Le monde de hockey a toujours été un peu frileux envers les athlètes qui «sortent du lot». Mais avec ses performances sur la glace, avec son incroyable séquence de 9 saisons de 30 victoires (et il en a signé 24 lors de la saison du lock-out en 2013), Lundqvist s'assure que ses ambitions hors glace ne sont pas critiquées.

«C'est tellement une bonne personne, il est facile à diriger et c'est notre meilleur joueur, lance son entraîneur-chef Alain Vigneault. C'est l'image des Rangers de New York.

«Il doit dépenser un peu d'argent sur ses habits... ce ne sont pas des affaires de seconde main! poursuit Vigneault, en riant. Mais dans sa façon de se comporter, pour marcher de l'hôtel à l'aréna, pour prendre l'avion, c'est comme s'il allait travailler. Et c'est ce que je dis aux joueurs, de s'habiller comme s'ils allaient au travail.»

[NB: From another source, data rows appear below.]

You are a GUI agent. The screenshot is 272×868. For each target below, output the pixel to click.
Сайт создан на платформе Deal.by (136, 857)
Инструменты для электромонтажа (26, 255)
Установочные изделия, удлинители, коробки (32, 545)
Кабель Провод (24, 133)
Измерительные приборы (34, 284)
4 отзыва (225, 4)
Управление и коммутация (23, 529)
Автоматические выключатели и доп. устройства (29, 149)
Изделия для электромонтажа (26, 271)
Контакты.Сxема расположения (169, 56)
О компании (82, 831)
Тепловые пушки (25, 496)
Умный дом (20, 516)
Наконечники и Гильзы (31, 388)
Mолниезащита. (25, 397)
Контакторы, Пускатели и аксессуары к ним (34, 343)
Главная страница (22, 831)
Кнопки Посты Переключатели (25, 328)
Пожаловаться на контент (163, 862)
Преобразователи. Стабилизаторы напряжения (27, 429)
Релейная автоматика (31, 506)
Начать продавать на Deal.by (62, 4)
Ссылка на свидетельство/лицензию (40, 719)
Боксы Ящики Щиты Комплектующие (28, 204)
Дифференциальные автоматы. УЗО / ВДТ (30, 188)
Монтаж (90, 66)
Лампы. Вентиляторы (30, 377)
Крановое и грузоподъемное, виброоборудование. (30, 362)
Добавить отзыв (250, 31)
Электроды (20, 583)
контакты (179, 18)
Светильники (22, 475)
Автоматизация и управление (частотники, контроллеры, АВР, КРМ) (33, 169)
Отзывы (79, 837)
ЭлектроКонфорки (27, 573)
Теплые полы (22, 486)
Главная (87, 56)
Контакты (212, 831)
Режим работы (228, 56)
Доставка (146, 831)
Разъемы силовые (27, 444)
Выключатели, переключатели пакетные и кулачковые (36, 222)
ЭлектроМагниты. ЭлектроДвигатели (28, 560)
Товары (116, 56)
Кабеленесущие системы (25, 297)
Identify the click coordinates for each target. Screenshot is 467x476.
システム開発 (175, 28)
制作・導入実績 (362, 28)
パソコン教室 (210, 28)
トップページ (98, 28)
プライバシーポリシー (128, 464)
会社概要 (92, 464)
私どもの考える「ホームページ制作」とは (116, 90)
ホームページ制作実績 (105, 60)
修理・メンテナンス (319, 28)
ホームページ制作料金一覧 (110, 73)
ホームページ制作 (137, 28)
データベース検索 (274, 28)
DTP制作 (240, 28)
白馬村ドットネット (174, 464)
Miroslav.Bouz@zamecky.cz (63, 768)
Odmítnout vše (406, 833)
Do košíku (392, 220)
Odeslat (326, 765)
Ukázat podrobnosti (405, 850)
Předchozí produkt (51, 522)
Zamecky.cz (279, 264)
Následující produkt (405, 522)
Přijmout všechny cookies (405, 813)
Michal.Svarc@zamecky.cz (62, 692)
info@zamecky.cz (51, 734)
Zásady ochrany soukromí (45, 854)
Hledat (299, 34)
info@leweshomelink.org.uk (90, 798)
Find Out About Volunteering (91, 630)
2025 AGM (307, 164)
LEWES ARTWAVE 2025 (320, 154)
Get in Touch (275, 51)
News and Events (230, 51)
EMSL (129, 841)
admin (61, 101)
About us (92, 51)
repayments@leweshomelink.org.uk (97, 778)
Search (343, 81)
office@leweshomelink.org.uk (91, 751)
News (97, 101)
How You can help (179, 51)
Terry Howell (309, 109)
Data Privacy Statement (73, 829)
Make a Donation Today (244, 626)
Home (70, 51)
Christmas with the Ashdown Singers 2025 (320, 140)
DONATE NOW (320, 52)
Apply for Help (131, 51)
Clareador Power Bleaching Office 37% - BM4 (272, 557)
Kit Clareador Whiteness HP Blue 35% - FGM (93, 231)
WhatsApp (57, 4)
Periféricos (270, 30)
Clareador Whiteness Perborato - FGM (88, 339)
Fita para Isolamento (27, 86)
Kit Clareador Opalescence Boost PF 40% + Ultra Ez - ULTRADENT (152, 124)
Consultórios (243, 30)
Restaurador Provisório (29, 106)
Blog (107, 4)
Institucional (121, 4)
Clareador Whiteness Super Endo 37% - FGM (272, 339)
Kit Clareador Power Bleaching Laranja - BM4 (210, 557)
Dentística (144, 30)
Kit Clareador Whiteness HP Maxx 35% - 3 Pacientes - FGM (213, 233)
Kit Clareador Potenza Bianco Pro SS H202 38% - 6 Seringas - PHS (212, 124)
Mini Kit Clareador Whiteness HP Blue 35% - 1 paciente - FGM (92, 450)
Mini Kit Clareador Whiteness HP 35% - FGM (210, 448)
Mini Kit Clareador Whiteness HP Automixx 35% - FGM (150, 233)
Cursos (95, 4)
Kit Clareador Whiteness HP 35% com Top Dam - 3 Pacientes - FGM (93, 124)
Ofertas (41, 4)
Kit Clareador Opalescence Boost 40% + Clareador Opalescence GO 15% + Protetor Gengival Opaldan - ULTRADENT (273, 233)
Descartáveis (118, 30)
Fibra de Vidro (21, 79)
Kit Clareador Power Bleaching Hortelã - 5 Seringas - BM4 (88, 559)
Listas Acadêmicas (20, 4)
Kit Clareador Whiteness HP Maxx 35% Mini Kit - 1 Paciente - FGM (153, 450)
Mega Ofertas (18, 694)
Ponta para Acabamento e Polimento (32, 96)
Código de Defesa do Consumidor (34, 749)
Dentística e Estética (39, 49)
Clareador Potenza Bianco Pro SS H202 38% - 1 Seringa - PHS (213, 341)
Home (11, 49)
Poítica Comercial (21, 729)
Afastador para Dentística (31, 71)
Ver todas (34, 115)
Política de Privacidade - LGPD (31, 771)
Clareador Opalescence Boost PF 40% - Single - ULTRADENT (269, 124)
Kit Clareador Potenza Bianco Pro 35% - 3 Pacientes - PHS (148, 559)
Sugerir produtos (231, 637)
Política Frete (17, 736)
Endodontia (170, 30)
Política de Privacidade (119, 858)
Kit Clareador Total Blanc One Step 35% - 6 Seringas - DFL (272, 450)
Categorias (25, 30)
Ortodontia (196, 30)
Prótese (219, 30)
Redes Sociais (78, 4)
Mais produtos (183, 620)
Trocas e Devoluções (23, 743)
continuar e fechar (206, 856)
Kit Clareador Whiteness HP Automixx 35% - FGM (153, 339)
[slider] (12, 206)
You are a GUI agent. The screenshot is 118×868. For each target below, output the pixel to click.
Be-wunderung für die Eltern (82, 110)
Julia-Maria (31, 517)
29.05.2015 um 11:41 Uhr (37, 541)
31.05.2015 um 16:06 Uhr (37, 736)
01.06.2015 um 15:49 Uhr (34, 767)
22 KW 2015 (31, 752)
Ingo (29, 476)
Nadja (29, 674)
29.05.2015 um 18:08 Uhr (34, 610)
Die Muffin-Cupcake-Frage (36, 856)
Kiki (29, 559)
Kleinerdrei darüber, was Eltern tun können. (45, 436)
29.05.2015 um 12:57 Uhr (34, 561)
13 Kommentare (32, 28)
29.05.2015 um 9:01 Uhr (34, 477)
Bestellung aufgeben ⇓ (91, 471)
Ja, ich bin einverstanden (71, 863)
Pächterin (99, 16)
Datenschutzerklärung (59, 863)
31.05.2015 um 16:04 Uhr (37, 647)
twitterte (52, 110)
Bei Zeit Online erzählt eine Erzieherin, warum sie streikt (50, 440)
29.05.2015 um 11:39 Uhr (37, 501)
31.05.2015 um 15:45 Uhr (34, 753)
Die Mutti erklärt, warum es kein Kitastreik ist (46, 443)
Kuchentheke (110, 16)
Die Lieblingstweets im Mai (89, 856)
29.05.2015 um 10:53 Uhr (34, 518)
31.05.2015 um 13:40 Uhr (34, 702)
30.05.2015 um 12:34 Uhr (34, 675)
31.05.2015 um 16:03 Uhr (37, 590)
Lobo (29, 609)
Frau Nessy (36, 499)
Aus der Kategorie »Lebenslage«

«Je n'ai jamais eu de coéquipier comme lui, admet l'attaquant Derick Brassard. Mais même s'il a plusieurs projets extérieurs, sa concentration est d'abord sur le hockey.»

«Ma concentration a toujours été sur le hockey, mais quand tu vis à New York, tu as la chance d'explorer plusieurs choses et ça me plaît, estime Lundqvist. J'aime aussi pouvoir m'éloigner du hockey, me concentrer sur autre chose. Ça m'aide à mieux jouer. Ça me donne de l'énergie quand j'arrive à l'aréna et que je n'ai pas pensé au hockey 24 heures sur 24, sept jours sur sept.

«À l'extérieur de la glace, mon plus grand projet, ce sont mes enfants. J'en ai deux et ç'a été un changement au cours des dernières années. Mais New York est une ville formidable. Tu te laisses inspirer par plein de choses différentes.»

L'ancien des Yankees Derek Jeter vient certainement en tête de liste quand on pense aux athlètes qui ont transcendé leur sport à New York. Visiblement, il faut ajouter le nom de Lundqvist dans cette catégorie.

«À New York, c'est très dur pour un athlète de se démarquer, en raison de toutes les équipes qui jouent ici, rappelle Gerald Eskenazi. Mais quand tu y parviens, ta voix est plus forte. Comme l'a chanté Frank Sinatra, If I can make it there, I'll make it anywhere

Photo Chris Young, archives PC

Vanity Fair a nommé deux années de suite Henrik Lundqvist parmi les hommes les mieux habillés.